The editing in that TV-spot is very Edgar Wright-y. If the movie feels similar to that then I can understand why one of the tweets mention it still feels like he was heavily involved.
 
Every single development in Phase 2 is paved over.

SHIELD was destroyed? Oh hey look a Helicarrier.
"Every single development"? lol

I assume you don't watch AoS where they explained where the Helicarrier, that hasn't been seen since Avengers 1, was being stored.

The only thing I saw being rewritten was Nick Fury burning his eye patch in TWS and going with sunglasses, then having a new patch in AoU.
 
Maybe I missed something but I thought Iron Man retired (blew up his suits) at the end of IM3 then he's back in full force in AoU (tower full of suits, back as Iron Man). I thought he still had to overcome his anxiety.
 
Maybe I missed something but I thought Iron Man retired (blew up his suits) at the end of IM3 then he's back in full force in AoU (tower full of suits, back as Iron Man). I thought he still had to overcome his anxiety.
He blew up unfinished/prototype suits he made nonstop while he had PTSD. The suits in Ultron are new crowd-control automatons controlled by Jarvis.
 
How did he get over PTSD though.
The events of IM3 helped him get over his anxiety and realize that "Tony Stark is Iron Man" with or without the suit. In IM3 he's forced to work on his issues without having the suit to fall back on, and later he even has to fight while only using separate pieces of it. In Ultron that can be seen followed upon with him leaving the suit behind in Sentry Mode during the initial sequence.

Not saying that IM3 is exactly the most realistic portrait of how getting over that sort of thing can be, but to me the way he was acting in AoU felt like a natural progression. He wasn't retiring, just switching gears. He's still worried about how to make things safer (Ultron program, crowd-control suits), he's just going about it in a less erratic manner than building crazy suits one after the other because he got over that nervous approach.
 
I doubt that it will be as good as Edgar Wright wanted it to be. Marvel did a horrible job with loosing him and that's the reason why I won't watch it.
 
According to El Mayimbe, this is what the end credit scenes consist of:

The first mid credits scene:Hank Pym (Michael Douglas) gives the WASP costume with wings to Hope Van Dyne (Evangeline Lilly). Hank explains to Hope what happened to Hope's mother Janet Van Dyne.

Final credits scene: The scene has Captain America, The Falcon, and The Winter Soldier.

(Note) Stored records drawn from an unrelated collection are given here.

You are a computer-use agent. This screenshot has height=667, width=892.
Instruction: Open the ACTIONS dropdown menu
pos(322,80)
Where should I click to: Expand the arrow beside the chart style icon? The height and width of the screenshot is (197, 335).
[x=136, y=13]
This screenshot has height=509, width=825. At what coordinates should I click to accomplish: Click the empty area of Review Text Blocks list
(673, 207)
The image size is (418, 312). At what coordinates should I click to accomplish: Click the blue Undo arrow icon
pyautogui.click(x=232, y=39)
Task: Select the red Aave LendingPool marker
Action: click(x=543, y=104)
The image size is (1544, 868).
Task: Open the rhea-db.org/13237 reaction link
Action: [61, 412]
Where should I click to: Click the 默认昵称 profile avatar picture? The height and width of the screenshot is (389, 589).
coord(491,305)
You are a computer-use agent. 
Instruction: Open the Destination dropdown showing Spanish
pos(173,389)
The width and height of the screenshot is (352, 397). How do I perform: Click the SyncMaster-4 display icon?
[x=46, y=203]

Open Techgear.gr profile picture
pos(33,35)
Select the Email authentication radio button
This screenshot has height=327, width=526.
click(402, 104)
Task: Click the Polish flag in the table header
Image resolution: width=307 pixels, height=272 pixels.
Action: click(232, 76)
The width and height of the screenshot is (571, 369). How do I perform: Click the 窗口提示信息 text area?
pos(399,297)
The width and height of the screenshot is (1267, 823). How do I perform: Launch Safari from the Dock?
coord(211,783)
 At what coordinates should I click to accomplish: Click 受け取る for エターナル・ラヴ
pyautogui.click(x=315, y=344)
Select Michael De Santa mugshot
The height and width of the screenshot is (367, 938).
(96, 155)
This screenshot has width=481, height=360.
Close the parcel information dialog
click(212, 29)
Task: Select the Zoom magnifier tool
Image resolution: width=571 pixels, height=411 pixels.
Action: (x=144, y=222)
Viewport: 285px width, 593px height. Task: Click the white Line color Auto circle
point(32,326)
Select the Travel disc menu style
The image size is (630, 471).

Cap and Falcon have located The Winter Soldier to a remote location where The Winter Soldier is tied up.

Falcon asks Cap "Should I call Stark?"

Cap replies "No."

Falcon replies "I know who to call." Implying Ant-Man.

In case you didn't know, Falcon is in Ant-Man in a few key scenes.

*Take it with a grain of salt

If this is true I am guessing it is the primary cause of Edgar Wright leaving since as far as I'm aware he just wanted this to be a standalone movie.
 
I doubt that it will be as good as Edgar Wright wanted it to be. Marvel did a horrible job with loosing him and that's the reason why I won't watch it.

But what if (and this might just blow everyone's minds here) the movie ends up being good anyway?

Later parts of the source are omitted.